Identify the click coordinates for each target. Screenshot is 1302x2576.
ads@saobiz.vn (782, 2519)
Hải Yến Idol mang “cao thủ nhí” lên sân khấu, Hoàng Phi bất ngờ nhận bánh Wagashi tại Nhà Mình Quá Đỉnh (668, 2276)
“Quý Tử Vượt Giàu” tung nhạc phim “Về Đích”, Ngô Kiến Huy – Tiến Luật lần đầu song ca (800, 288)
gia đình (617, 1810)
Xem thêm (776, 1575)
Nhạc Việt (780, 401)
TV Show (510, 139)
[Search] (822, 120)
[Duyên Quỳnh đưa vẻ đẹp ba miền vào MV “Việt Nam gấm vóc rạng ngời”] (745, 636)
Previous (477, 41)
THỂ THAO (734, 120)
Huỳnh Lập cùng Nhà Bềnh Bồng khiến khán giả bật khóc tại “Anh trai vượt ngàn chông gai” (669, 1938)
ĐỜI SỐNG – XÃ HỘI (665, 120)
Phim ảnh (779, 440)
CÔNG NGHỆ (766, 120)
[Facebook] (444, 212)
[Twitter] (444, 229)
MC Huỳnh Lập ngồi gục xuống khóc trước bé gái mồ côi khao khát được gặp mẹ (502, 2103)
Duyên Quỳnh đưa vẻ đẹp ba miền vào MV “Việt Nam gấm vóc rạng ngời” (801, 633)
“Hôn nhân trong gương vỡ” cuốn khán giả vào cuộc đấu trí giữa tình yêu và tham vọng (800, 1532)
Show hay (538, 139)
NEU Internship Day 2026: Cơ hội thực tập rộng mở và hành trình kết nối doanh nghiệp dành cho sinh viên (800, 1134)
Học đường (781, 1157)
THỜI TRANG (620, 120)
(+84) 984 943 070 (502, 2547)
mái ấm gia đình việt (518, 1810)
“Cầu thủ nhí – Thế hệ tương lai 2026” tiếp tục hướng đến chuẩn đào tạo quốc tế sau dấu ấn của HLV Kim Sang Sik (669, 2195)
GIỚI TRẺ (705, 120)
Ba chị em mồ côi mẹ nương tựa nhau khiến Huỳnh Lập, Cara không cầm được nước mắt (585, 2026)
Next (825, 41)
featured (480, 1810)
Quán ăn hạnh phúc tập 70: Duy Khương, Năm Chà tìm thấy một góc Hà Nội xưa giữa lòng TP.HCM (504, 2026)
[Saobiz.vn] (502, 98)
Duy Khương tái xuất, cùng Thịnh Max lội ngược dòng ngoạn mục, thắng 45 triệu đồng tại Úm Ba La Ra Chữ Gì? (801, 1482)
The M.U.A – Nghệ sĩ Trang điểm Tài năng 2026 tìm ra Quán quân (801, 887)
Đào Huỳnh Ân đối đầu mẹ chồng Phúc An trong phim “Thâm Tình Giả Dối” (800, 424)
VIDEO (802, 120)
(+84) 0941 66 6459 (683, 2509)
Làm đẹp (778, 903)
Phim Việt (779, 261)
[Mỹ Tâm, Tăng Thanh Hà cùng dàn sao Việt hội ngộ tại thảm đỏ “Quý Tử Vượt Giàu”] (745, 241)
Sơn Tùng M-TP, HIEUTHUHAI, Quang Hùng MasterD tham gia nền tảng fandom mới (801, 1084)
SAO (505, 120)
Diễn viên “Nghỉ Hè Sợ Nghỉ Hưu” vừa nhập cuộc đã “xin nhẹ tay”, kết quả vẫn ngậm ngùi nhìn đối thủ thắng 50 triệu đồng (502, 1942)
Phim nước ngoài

····················

After locating the line that contains "Hải Yến Idol", please copy exactly every line from the start of the records through it, and nothing else.

#### Written answer:
Identify the click coordinates for each target. Screenshot is 1302x2576.
ads@saobiz.vn (782, 2519)
Hải Yến Idol mang “cao thủ nhí” lên sân khấu, Hoàng Phi bất ngờ nhận bánh Wagashi tại Nhà Mình Quá Đỉnh (668, 2276)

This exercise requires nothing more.